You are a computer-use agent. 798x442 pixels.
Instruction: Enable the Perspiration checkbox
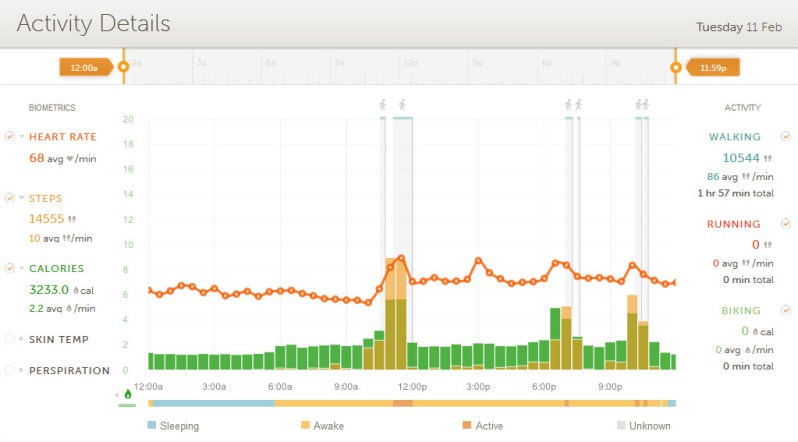click(x=9, y=370)
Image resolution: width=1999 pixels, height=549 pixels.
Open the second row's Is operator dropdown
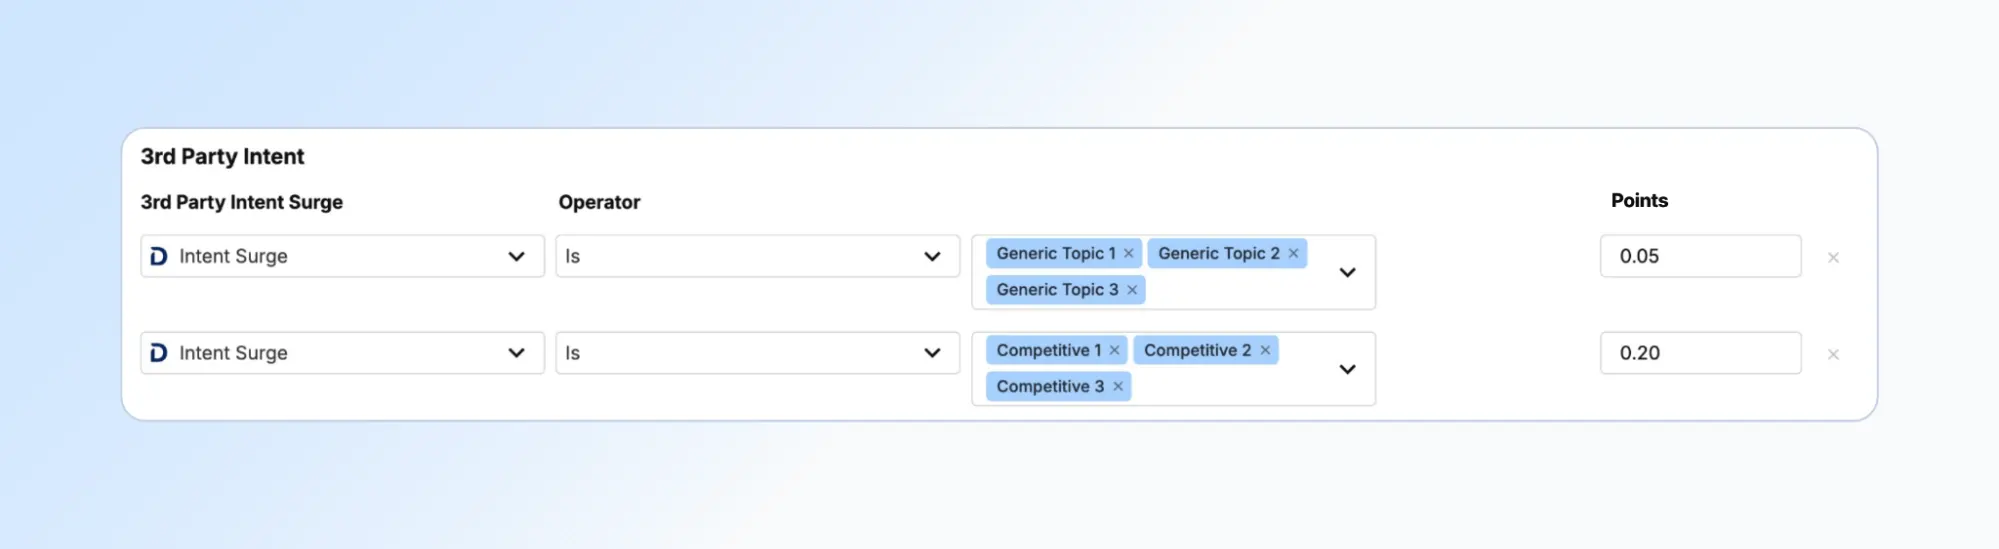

__Instructions to follow__
The answer must be every line from the records above that contains the word "pixels", copied out.

__Task solution__
You are a computer-use agent. 798x442 pixels.
Image resolution: width=1999 pixels, height=549 pixels.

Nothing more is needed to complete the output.